What is expected: Please retype the data that follows, starting at the line containing "Zurück zum Shop (215, 790)" and stopping after the last line.

'''

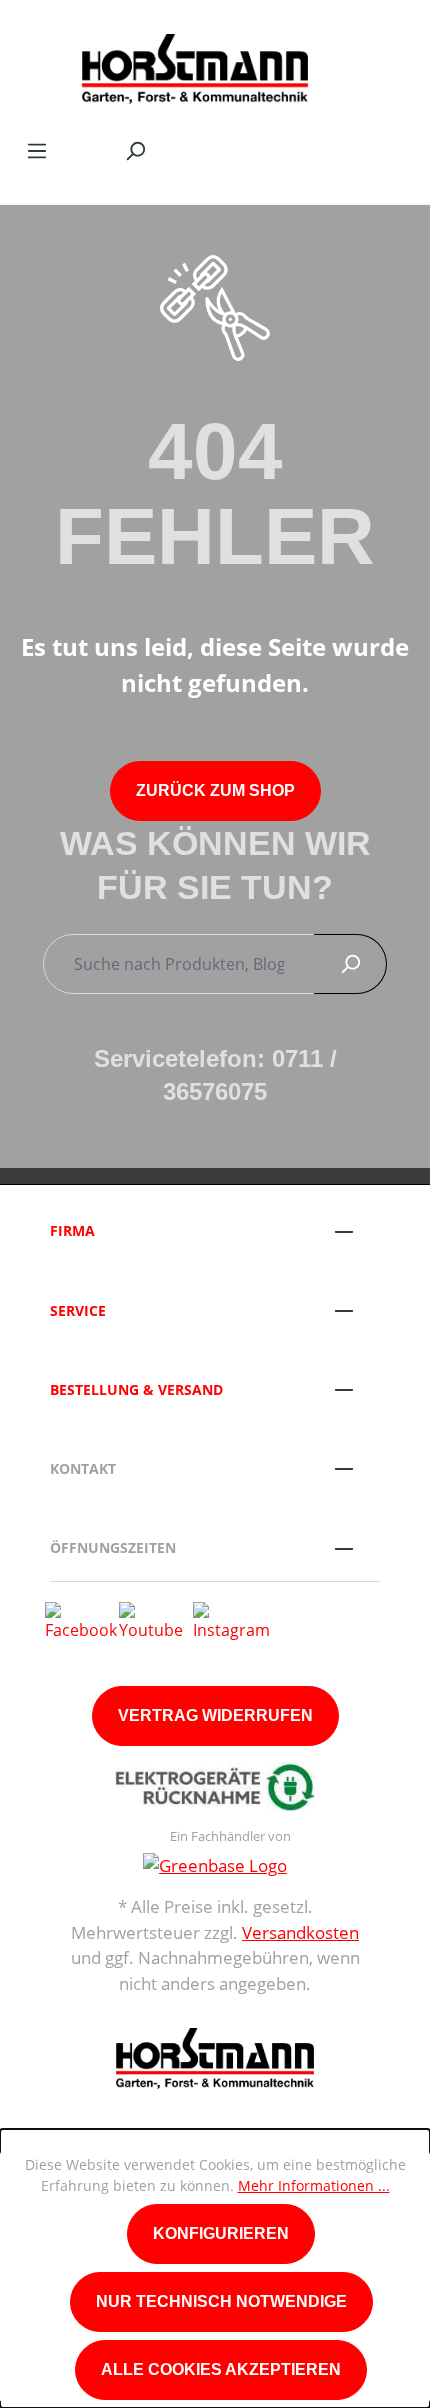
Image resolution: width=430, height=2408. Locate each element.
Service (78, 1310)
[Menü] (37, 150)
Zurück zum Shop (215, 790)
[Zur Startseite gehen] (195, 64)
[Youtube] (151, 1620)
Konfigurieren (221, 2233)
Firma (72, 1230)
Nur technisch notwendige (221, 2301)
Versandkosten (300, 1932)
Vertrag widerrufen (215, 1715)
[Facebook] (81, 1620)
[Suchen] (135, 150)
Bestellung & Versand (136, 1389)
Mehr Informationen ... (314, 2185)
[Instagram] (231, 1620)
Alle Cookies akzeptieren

'''

Problem solution:
Zurück zum Shop (215, 790)
[Zur Startseite gehen] (195, 64)
[Youtube] (151, 1620)
Konfigurieren (221, 2233)
Firma (72, 1230)
Nur technisch notwendige (221, 2301)
Versandkosten (300, 1932)
Vertrag widerrufen (215, 1715)
[Facebook] (81, 1620)
[Suchen] (135, 150)
Bestellung & Versand (136, 1389)
Mehr Informationen ... (314, 2185)
[Instagram] (231, 1620)
Alle Cookies akzeptieren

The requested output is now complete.